Give back the entries exactly, ending with the "Click the orange" line.
----
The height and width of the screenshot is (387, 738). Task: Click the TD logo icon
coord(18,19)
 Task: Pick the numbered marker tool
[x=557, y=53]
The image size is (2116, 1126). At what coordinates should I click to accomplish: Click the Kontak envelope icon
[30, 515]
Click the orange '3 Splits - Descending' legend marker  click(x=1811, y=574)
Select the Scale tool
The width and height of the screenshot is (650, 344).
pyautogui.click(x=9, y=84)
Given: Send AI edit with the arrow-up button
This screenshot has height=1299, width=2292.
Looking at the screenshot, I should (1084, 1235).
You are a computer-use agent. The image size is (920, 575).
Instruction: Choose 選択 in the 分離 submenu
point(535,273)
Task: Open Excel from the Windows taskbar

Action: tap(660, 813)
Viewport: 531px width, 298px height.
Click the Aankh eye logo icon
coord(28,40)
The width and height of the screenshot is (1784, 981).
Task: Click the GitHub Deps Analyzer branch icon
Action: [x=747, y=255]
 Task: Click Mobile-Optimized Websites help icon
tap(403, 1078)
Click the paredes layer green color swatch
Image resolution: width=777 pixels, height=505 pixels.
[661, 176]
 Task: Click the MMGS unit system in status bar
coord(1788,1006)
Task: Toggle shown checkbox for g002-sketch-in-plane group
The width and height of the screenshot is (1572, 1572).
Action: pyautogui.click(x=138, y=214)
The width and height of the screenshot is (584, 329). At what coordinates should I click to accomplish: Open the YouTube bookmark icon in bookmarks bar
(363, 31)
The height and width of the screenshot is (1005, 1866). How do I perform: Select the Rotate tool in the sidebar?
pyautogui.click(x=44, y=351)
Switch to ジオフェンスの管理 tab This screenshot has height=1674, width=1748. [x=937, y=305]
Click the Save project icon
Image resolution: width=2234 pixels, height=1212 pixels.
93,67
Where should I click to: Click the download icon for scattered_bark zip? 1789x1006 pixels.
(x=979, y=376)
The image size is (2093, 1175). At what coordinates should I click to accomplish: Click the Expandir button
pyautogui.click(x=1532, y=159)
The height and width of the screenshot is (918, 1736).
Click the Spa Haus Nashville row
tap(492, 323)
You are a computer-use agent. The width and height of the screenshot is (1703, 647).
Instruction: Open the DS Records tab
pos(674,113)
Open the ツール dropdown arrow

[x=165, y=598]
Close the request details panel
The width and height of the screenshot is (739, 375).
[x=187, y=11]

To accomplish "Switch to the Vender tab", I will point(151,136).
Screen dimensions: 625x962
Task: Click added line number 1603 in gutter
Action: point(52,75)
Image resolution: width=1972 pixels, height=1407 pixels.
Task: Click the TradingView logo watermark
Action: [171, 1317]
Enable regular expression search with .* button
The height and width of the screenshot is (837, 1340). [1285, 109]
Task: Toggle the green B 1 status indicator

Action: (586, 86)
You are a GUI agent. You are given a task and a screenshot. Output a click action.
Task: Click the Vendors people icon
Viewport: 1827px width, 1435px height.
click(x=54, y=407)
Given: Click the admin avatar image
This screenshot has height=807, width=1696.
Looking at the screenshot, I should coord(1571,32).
----
● Written answer
The height and width of the screenshot is (387, 738). Task: Click the TD logo icon
coord(18,19)
 Task: Pick the numbered marker tool
[x=557, y=53]
The image size is (2116, 1126). At what coordinates should I click to accomplish: Click the Kontak envelope icon
[30, 515]
Click the orange '3 Splits - Descending' legend marker  click(x=1811, y=574)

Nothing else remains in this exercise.